What fails atm is adata.concatenate() because of errors in reindexing of alternate axis
https://github.com/theislab/anndata/blob/286bc7f207863964cb861f17c96ab24fe0cf72ac/anndata/_core/merge.py#L478

in awkward arrays there is no shape attribute so when array.shape[0] is needed we can resort to len(awkward_array) but for array.shape[1] we should (probably) simply skip it and concatenate. In awkward it would be like this:

ak.concatenate([sub_obs, sub_obs])
>>> <Array [[[1.25, 0.833], ... [0.697, 1.22]]] type='20 * var * var * float64'>

TODO

wait for Specs for all elements #554 to get merged and work on IO
switch to v2 api of awkward. v1 EOL is in four months and bugs are not getting fixed already now
~~- [ ] address newly added TODOs in the code~~
Implement outer joins during concatenation. Either implement inner/outer join logic or raise a corresponding warning
- Raise a warning like: "Outer joins on awkward.Arrays will have different return values in the future. Please see github.com/scverse/anndata/issues#XXX for details, and offer input."
AwkwardArrayView with behavior

Tests

Docs

~~[ ] add examples~~
- Add tutorial for awkward arrays anndata-tutorials#15
show which types of awkward arrays are supported (need to be "regular" in the aligned dimensions)

codecov · 2021-11-14T11:16:47Z

Codecov Report

Merging #647 (e524389) into master (283b0c1) will increase coverage by 0.08%.
The diff coverage is 88.54%.

@@            Coverage Diff             @@
##           master     #647      +/-   ##
==========================================
+ Coverage   83.12%   83.21%   +0.08%     
==========================================
  Files          34       34              
  Lines        4416     4503      +87     
==========================================
+ Hits         3671     3747      +76     
- Misses        745      756      +11

Impacted Files	Coverage Δ
anndata/compat/__init__.py	`80.97% <37.50%> (-2.08%)`	⬇️
anndata/_core/views.py	`87.90% <75.00%> (-0.99%)`	⬇️
anndata/utils.py	`83.33% <80.00%> (-0.60%)`	⬇️
anndata/_core/aligned_mapping.py	`94.02% <100.00%> (+0.09%)`	⬆️
anndata/_core/anndata.py	`83.41% <100.00%> (ø)`
anndata/_core/index.py	`92.85% <100.00%> (+0.35%)`	⬆️
anndata/_core/merge.py	`93.76% <100.00%> (+0.31%)`	⬆️
anndata/_io/specs/methods.py	`84.53% <100.00%> (+0.75%)`	⬆️
anndata/tests/helpers.py	`95.63% <100.00%> (+0.19%)`	⬆️

Zethson · 2021-11-14T12:14:37Z

Really cool @giovp and everyone involved.
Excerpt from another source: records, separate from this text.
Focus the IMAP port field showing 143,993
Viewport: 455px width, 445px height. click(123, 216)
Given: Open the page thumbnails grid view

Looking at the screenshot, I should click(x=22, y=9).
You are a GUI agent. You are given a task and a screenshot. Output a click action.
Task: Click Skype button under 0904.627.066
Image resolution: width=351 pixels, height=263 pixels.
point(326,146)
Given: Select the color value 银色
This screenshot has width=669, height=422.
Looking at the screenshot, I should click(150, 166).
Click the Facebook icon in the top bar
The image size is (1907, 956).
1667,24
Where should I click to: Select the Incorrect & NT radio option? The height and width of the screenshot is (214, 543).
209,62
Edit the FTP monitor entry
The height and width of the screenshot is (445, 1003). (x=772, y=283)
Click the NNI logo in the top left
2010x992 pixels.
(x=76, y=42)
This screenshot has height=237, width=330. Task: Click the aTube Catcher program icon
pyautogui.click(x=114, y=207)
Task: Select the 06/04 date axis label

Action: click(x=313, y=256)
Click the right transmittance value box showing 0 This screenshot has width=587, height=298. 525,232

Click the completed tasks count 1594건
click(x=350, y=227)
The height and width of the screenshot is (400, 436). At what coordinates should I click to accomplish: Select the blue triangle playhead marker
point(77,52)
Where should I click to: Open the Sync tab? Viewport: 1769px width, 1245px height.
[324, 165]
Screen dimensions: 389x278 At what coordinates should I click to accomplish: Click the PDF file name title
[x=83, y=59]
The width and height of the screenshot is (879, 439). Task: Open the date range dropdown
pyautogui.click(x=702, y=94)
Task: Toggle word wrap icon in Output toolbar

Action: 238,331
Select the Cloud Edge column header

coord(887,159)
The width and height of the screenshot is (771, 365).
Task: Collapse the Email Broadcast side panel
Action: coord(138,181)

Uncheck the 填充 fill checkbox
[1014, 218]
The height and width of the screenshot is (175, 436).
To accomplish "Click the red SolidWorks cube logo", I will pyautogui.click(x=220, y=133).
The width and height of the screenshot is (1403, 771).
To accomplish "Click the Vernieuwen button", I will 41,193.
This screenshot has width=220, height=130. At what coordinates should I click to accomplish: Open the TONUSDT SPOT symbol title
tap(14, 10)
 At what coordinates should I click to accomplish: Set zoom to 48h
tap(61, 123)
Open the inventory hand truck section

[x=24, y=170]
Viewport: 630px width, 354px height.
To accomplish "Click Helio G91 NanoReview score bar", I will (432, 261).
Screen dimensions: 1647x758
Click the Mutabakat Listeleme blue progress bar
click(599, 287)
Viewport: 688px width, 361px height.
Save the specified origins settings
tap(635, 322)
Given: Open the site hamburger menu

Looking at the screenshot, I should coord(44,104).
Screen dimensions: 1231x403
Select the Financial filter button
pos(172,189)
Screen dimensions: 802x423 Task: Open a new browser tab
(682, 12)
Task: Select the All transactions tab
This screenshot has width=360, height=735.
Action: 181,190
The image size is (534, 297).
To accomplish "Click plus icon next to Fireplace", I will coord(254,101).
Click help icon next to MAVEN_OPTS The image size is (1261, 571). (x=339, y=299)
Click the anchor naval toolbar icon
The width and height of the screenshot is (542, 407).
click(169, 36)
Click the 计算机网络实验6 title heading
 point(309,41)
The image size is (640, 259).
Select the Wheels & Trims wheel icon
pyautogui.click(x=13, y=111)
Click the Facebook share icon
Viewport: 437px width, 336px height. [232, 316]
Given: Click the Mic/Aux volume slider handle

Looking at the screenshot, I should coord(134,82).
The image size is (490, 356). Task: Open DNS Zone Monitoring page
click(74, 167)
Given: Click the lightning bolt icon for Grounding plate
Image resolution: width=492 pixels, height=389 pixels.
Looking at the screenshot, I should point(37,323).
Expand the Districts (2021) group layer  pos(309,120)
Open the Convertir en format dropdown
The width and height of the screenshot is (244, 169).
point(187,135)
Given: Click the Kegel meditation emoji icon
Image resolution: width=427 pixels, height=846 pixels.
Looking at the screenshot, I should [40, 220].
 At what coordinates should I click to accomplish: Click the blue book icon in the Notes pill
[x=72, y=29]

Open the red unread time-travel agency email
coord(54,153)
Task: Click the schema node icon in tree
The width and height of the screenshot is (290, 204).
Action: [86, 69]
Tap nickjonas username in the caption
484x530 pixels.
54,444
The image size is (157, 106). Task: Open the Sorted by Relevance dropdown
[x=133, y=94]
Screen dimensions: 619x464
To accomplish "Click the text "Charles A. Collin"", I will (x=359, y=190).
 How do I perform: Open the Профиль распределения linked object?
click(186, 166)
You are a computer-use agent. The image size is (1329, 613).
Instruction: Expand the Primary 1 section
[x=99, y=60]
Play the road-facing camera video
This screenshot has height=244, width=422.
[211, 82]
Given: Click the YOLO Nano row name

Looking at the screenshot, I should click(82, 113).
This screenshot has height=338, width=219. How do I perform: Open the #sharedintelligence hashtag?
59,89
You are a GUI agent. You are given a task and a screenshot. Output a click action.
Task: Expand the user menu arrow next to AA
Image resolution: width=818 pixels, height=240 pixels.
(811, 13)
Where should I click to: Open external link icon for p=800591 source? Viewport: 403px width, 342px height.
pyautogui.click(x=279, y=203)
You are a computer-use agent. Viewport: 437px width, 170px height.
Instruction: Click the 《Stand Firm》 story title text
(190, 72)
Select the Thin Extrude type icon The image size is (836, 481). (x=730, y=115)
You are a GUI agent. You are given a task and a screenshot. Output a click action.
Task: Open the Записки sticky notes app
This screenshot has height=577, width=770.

I can already see a couple of use-cases for ehrapy and am eager to see this move forward. Do you expect the support for akward array to also require modifications for all/many of Scanpys algorithms is this mostly a drop-in replacement?

CC @Imipenem

giovp · 2021-11-14T13:42:12Z

Do you expect the support for akward array to also require modifications for all/many of Scanpys algorithms is this mostly a drop-in replacement?

I doubt it, also can't think of any scanpy function that could use such representation out of the box. We'd have multiple use cases in squidpy though! Essentially being able to slice/subset/concatenate and copy anndata preserving the 0-axis of an akward array would cover most fo the cases I can think of right now.

ivirshup · 2021-11-15T11:22:05Z

@giovp, for concat, AFAICT you can't have a multi-dimensional awkward array, so there won't be an "alternative" axis. Also, I don't think there is a logical way to concatenate an awkward array with any other kind of array, so it should probably just error. I think this could be handled similar to the all dataframe case.

Could you modify gen_adata in anndata.tests.helpers to add awkward arrays into obsm and varm? I think that'll help catch a lot of bugs.

giovp · 2021-11-15T12:32:45Z

@giovp, for concat, AFAICT you can't have a multi-dimensional awkward array, so there won't be an "alternative" axis. Also, I don't think there is a logical way to concatenate an awkward array with any other kind of array, so it should probably just error. I think this could be handled similar to the all dataframe case.

yeah you can't have multi-dimensonal akward array, but I think it would still be good to concatenate them across axis=0, and so this should be supported and hence escape the current alterante_axes check?

Could you modify gen_adata in anndata.tests.helpers to add awkward arrays into obsm and varm? I think that'll help catch a lot of bugs.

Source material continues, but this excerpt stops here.